— start of Text block —
Launched just after Karnage and Johnny and just enjoyed the sunrise from my yak in the beautiful conditions. Saw a pod of dolphins gliding gracefully through the water but just missed out on getting a photo.










Caught up to the guys just after Karnage (I think) had caught and release his first rat. I threw in my soft plastic and after letting it sink about 10 metres and a couple of cranks of the reel I was onto my first king of the morning. Prior to this I'd only ever hooked up to 2 kings (at least I think they were) with 2 bust offs during my first year of kayak fishing (predominantly estuary-based). The drag screamed and the rod tip disappeared under the surface of the water. After about a minute of the hardest successful fight out of the kayak I had landed my first ever king - yeah baby! Only around 60cm but i didn't care, the kingie cherry had been popped! A quick photo and then released.

I got off the water at around 11:30 but my tally for the morning was 6 kings landed with 2 bust offs. I fished with 3 different outfits just to see what each could handle and either soft plastics or squid strips. Started off fishing with my 7-12kg graphite Okuma Trinus rod matched with my Daiwa Advantage 3500 reel and 15 lb braid, 20lb leader. Then switched to my lighter Shakespeare Graphlite 3-6kg composite rod and 2500 Advantage reel with 8lb braid and 14lb leader (did the job surprisingly well) and then onto my heavier 10-15kg silstar Crystal Blue with 4500 Baitrunner reel and 30lb braid, 40lb leader.

What I discovered with my first taste of kingie fishing is that it didn't matter if I was hooked up on my smallest outfit or my biggest outfit, the end result was the same sound of screaming drags and trying to keep the rod tip out of the water - addictive stuff! A welcome surprise was discovering the stamina of these fish. Whereas most of the estuary species I've caught have a strong 1st maybe 2nd run, these kingies have so much power for their size and make strong deep runs well into the fight - unreal :twisted:

Whether it's just catching rat kings or even getting busted off after an awesome fight, it's great fun.

Can't wait to tangle with some bigger ones now.

Bring it on!

Marty


----------



## Kez (Nov 5, 2008)

Congratulations! Awesome report/pics and read! I know how you feel when you catch that first kingy!  kingy virginity gone!


----------



## Pete B (Dec 4, 2006)

Congtrats Mr X I had a feeling it was your lucky day... You didn't disappoint am still laughing at the pelican at the ramp!! ... :lol: :lol: what a great shot!


----------



## MrX (Feb 7, 2008)

Congrats Marty, on your 1st, 2nd etc. I ran into your mate that you sold the Viking to this morning. Hope went as well as you did yesterday. Great sunrise shot.

Kez - that's a cool avatar.


----------



## MangoX (Feb 18, 2006)

Well done to all.

Looks like a fishy weekend all round the country !

I love summer


----------
— end of Text block —
— start of Source excerpt —
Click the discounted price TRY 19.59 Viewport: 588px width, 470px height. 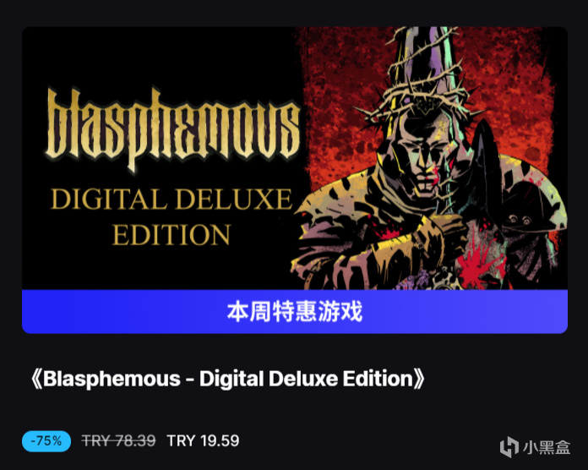click(x=203, y=440)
— end of Source excerpt —
Goal:
Rewrite the kayak fishing thread between "Congtrats Mr X" and "a great shot!", inclusive, changing "pelican" to "seagull".

Worked answer:
Congtrats Mr X I had a feeling it was your lucky day... You didn't disappoint am still laughing at the seagull at the ramp!! ... :lol: :lol: what a great shot!